→ **Exercise goal**:
Copy out the items below word for word, beginning with the line that contains "Given: Click the search magnifier icon" and continuing through the line that contains "Click the 170.590 value on price axis". Omit the pictures from your copy.
--- Excerpted data ---
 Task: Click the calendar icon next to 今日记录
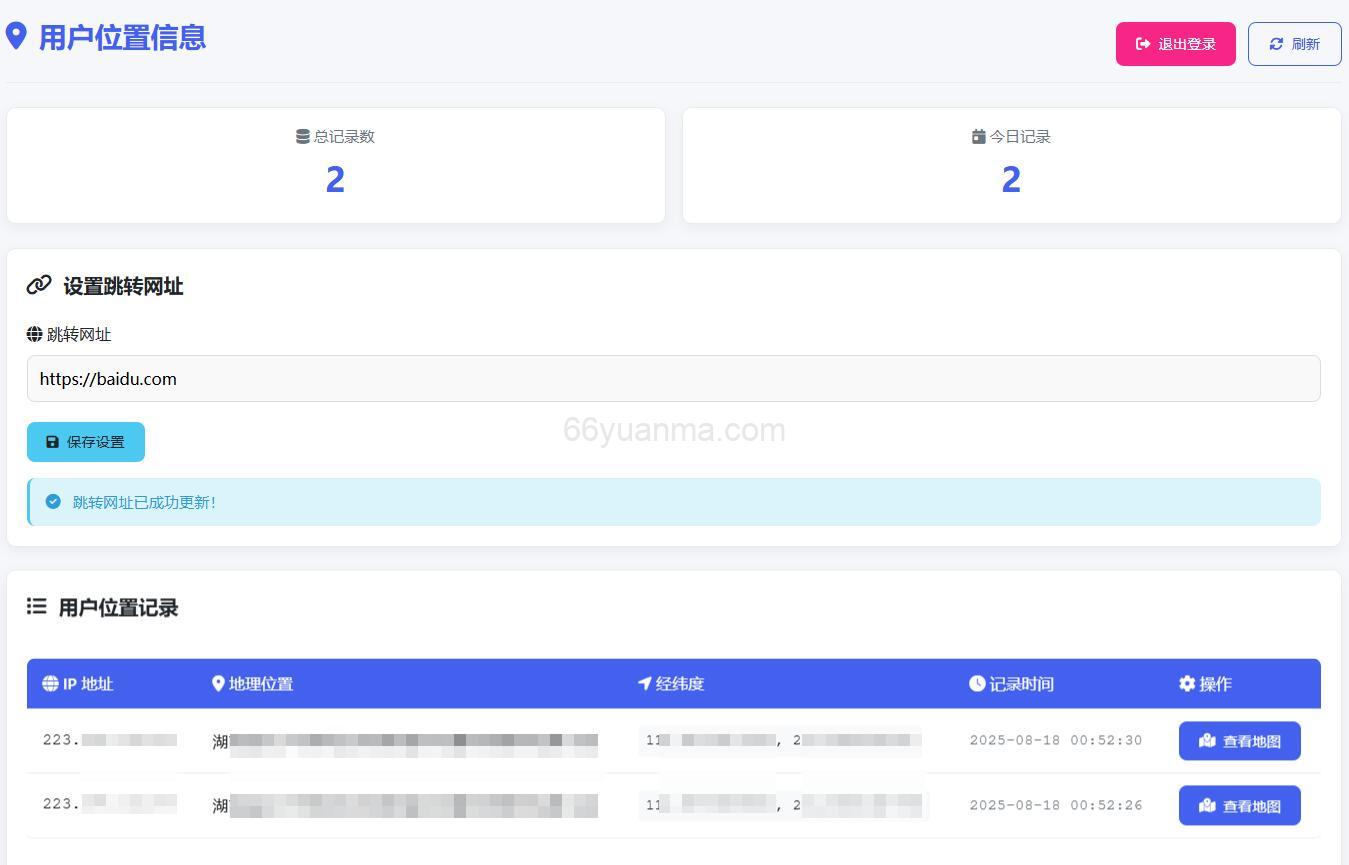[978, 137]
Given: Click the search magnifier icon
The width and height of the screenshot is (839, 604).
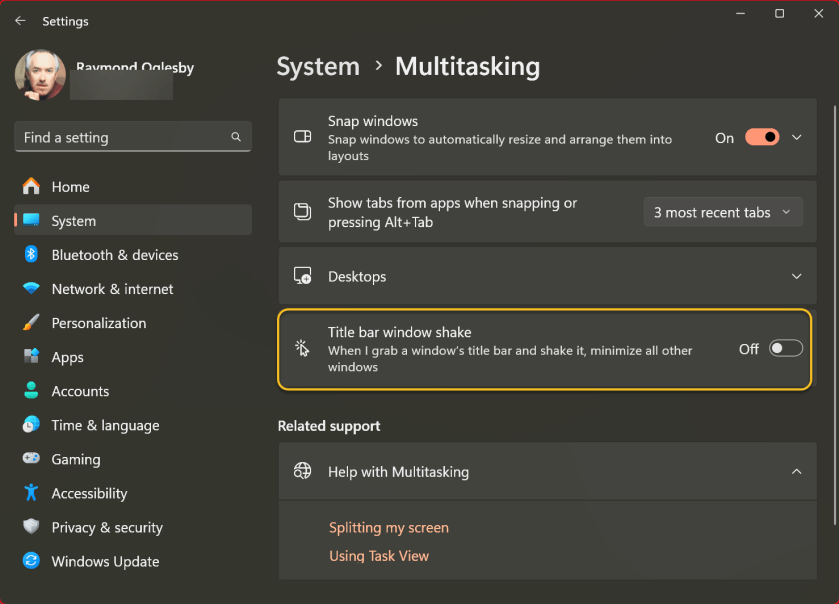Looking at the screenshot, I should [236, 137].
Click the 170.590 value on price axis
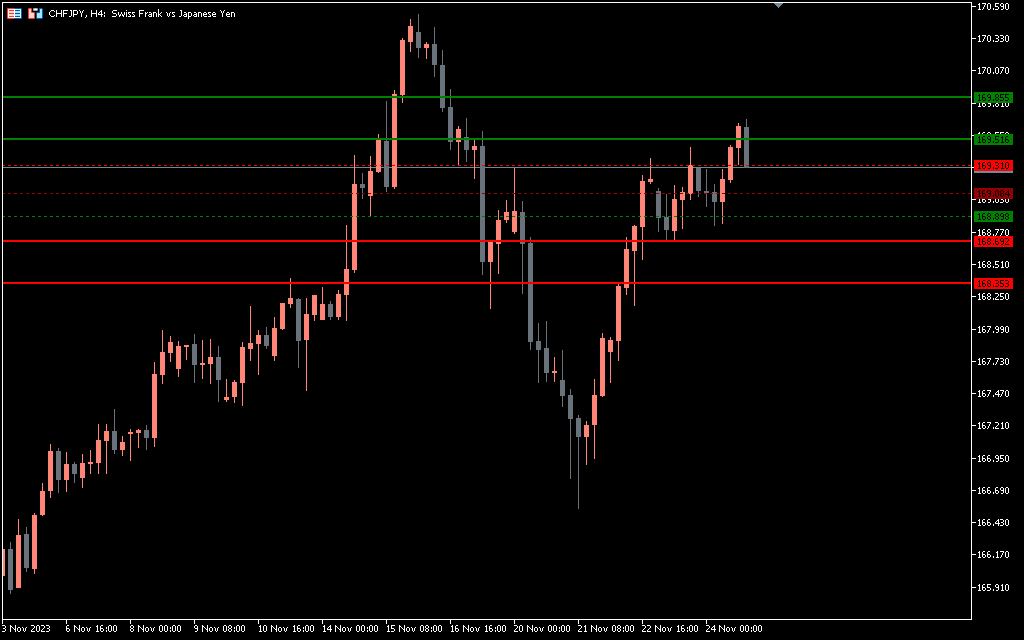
---
--- Excerpted data ---
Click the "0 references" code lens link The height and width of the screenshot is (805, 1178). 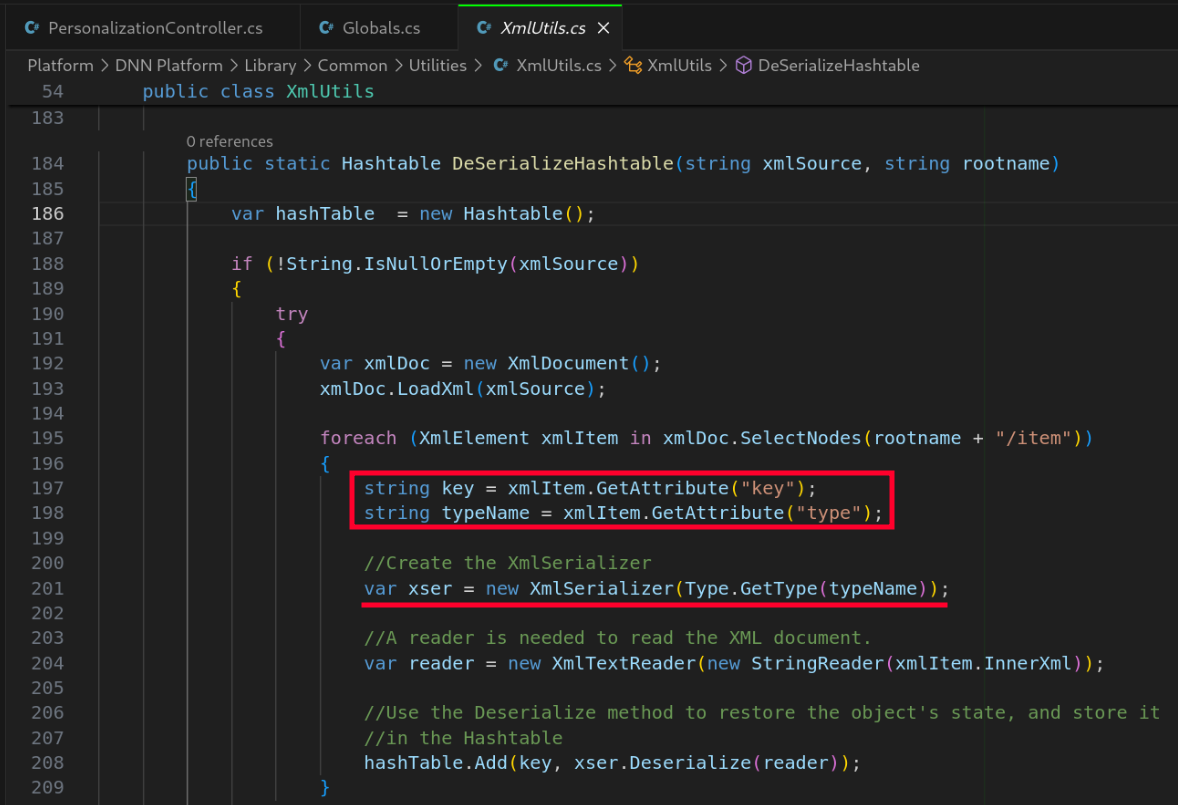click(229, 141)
---
→ **Written solution**:
Given: Click the search magnifier icon
The width and height of the screenshot is (839, 604).
Looking at the screenshot, I should [236, 137].
Click the 170.590 value on price axis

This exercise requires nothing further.